> _Records for this exercise_
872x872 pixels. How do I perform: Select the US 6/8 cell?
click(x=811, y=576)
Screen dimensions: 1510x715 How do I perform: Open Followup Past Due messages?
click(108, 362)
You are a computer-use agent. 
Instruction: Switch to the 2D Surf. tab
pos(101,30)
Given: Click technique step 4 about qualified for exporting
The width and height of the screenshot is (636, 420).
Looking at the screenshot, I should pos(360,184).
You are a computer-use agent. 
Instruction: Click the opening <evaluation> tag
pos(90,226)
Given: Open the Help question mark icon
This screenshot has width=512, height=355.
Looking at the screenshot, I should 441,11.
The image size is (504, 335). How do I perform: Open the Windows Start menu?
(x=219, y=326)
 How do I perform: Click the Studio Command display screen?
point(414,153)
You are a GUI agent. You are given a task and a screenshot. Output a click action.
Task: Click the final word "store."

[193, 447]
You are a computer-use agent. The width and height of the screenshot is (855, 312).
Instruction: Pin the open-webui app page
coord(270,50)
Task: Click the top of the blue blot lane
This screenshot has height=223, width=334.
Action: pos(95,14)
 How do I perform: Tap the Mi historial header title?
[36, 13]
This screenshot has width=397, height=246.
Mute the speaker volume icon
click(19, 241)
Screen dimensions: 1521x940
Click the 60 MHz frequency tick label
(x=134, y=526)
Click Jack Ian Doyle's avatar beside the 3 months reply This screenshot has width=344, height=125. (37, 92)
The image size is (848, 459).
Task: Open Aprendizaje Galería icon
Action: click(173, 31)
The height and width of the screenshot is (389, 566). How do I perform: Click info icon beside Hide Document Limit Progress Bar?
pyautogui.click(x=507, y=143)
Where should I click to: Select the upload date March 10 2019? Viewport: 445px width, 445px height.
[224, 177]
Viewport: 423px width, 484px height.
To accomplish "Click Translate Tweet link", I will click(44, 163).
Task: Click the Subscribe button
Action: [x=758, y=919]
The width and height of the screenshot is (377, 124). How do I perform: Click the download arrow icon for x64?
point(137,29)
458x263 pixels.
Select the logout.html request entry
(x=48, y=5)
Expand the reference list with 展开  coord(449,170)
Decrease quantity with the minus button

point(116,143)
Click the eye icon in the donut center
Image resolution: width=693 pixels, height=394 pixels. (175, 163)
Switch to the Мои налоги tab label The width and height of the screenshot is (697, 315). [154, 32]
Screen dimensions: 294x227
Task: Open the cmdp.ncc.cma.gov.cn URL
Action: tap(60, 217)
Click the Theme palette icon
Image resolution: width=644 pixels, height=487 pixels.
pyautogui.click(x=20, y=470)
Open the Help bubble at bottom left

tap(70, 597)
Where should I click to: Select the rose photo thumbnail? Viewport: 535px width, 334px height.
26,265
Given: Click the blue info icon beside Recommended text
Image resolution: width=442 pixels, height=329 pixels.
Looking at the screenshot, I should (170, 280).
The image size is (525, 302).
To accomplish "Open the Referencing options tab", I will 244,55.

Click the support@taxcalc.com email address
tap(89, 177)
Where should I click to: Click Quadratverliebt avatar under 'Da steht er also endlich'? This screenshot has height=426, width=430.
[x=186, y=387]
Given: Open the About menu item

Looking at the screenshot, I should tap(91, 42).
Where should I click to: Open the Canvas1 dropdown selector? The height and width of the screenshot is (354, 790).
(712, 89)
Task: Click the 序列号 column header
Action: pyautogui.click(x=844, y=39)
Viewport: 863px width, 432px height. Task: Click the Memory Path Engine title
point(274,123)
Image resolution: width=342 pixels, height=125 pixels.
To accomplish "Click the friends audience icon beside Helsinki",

> _Activity_
Using the records above, find and show each line with the string "blue".

> _Response to the exercise_
Task: Click the top of the blue blot lane
Given: Click the blue info icon beside Recommended text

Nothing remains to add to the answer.